Why should we care that the workforce is aging?


By the end of this decade, 76 million baby boomers – who currently make up one-third of the U.S. workforce – will retire. At the same time, we are experiencing a shrinking youth labor force. This shift in workforce has the potential to negatively impact organizations if a gap plan is not instituted. Three key areas organizations need to consider in their succession planning are:

1)  Culture
2)  Knowledge gap
3)  Labor shortages

Culture: Organizations need to consider whether a shift in their culture would hurt or help the organization. Older workers have a reputation of bringing more stability to an organization. At the same time, though, they can be a barrier to new thinking and creativity. An exodus of older workers can bring a strategic opportunity to reshape the organizational culture. Organizations need to consider how their values align with their future vision. If a planned change in culture would benefit the company, then they need to base their future hiring on cultural attributes that will be needed in new employees. At the same time, they need to work with the older workforce to maintain key client relationships built over the years and to maintain the fundamental leadership skills that formed the company. A concerted effort is needed to successfully make a cultural shift.

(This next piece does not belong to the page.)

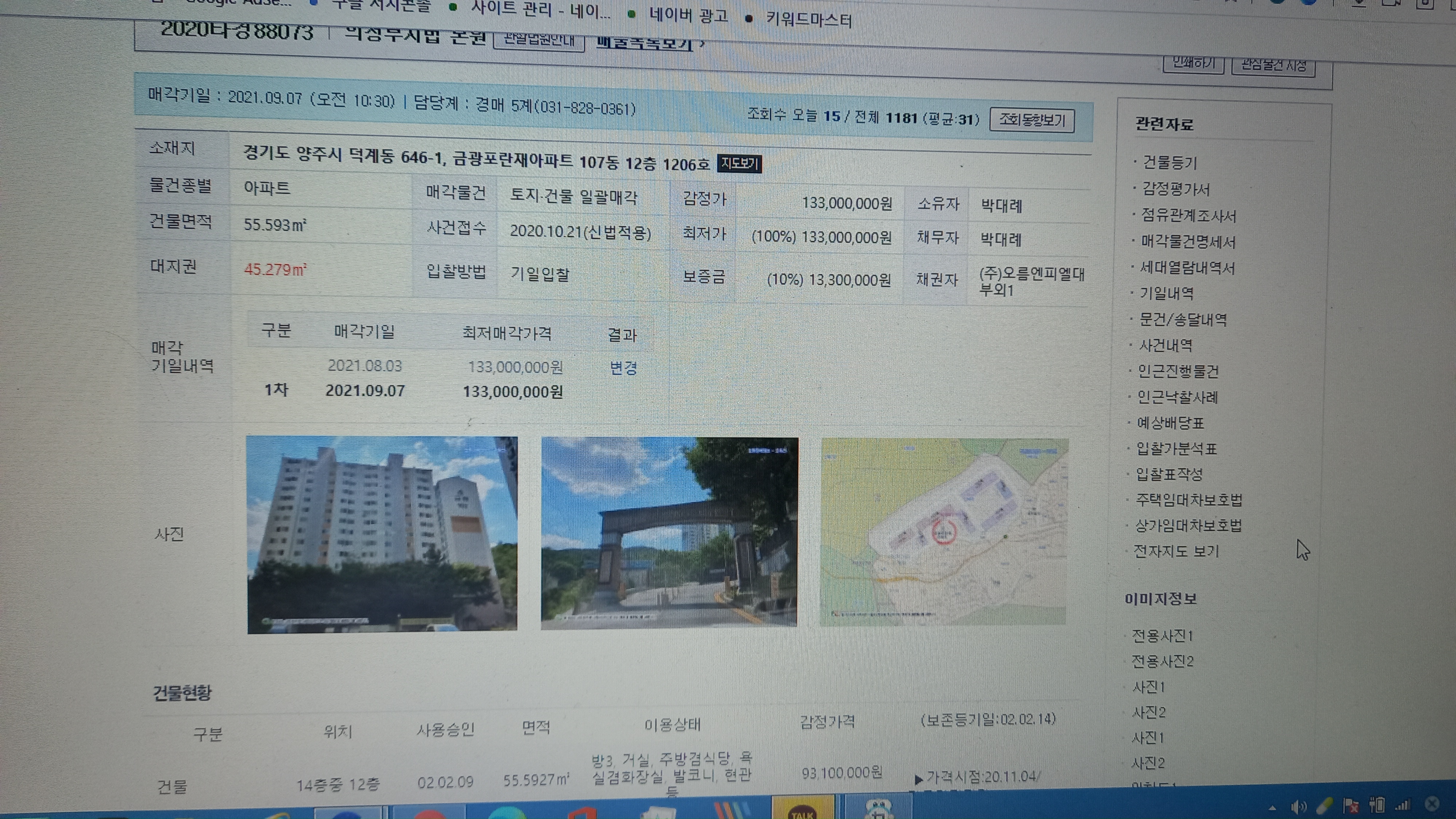Open the 건물등기 related document link
This screenshot has width=1456, height=819.
point(1170,163)
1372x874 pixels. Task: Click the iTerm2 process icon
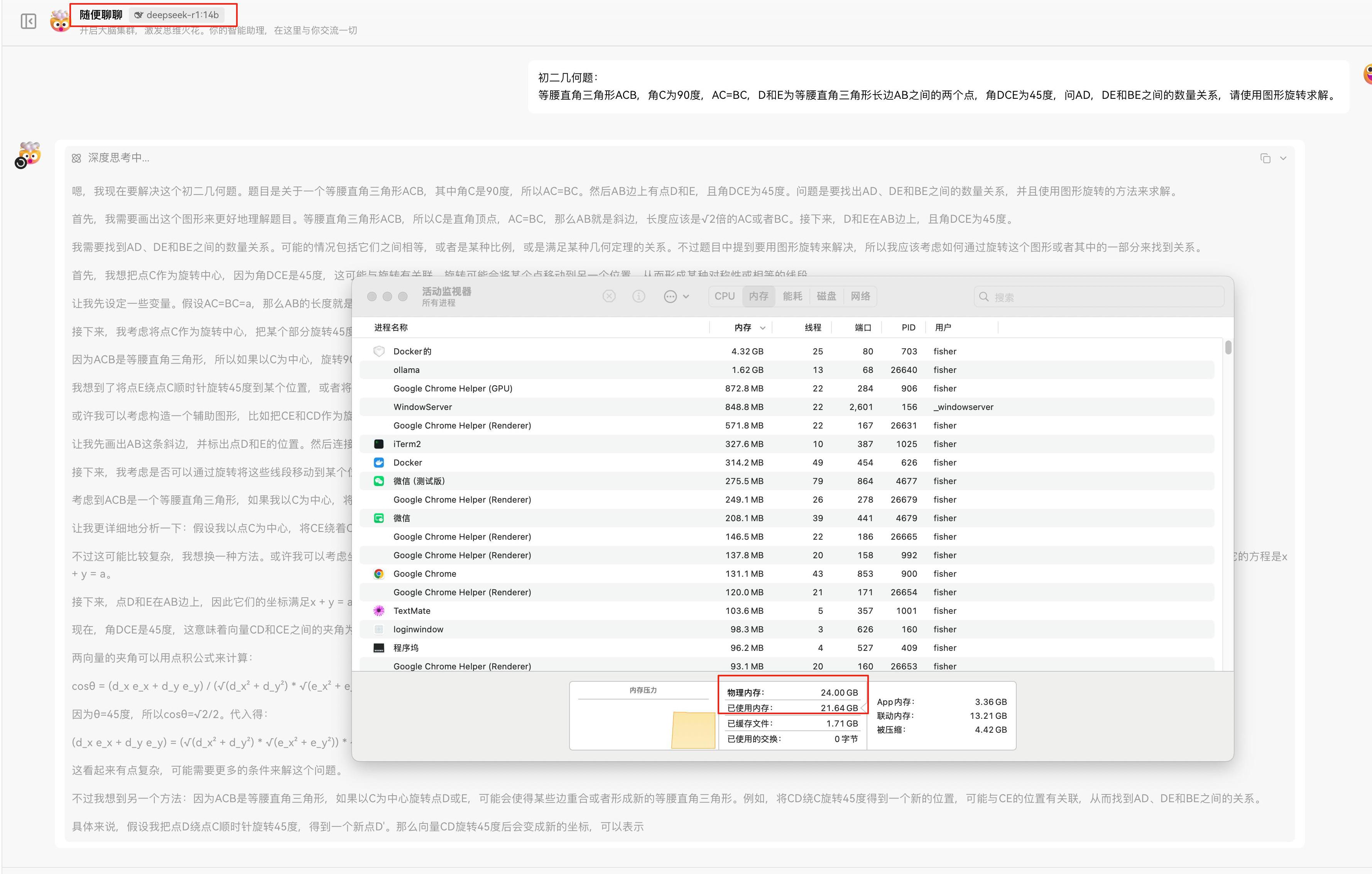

Knowledge gap: A sudden gap in skills, abilities, talent, and industry knowledge can make it impossible for an organization to maintain their competitive advantage. We will notice the gap most when it comes to company leadership. With more employees over the age of 55 than any other industry, the healthcare industry has already started to experience this loss of talent. High-tech and data-driven companies are also expected to see a severe negative impact to their industry as they lose aging talent. Studies have shown that older workers are better at interpreting data and younger workers tend to just gather and repeat the data. Could this be driven by their limited knowledge of the industry they have just joined? Organizations should consider bringing back retirees as consultants to continue mentoring younger employees and to help with transitioning client relationships – a process that can take years.

Labor shortages: Failure to have a plan for gaps when older workers start to retire could hinder a company's growth and client retention. Labor shortages will require creative ways to hire, retain, and provide flexible work schedules to keep the current generation engaged. Human Resource departments need to be trained to interview for skills and knowledge that are needed without age as a barrier. AARP reports that 79% of workers that have reached age 65 will be looking for a "working retirement." Keeping those workers engaged and healthy will be key.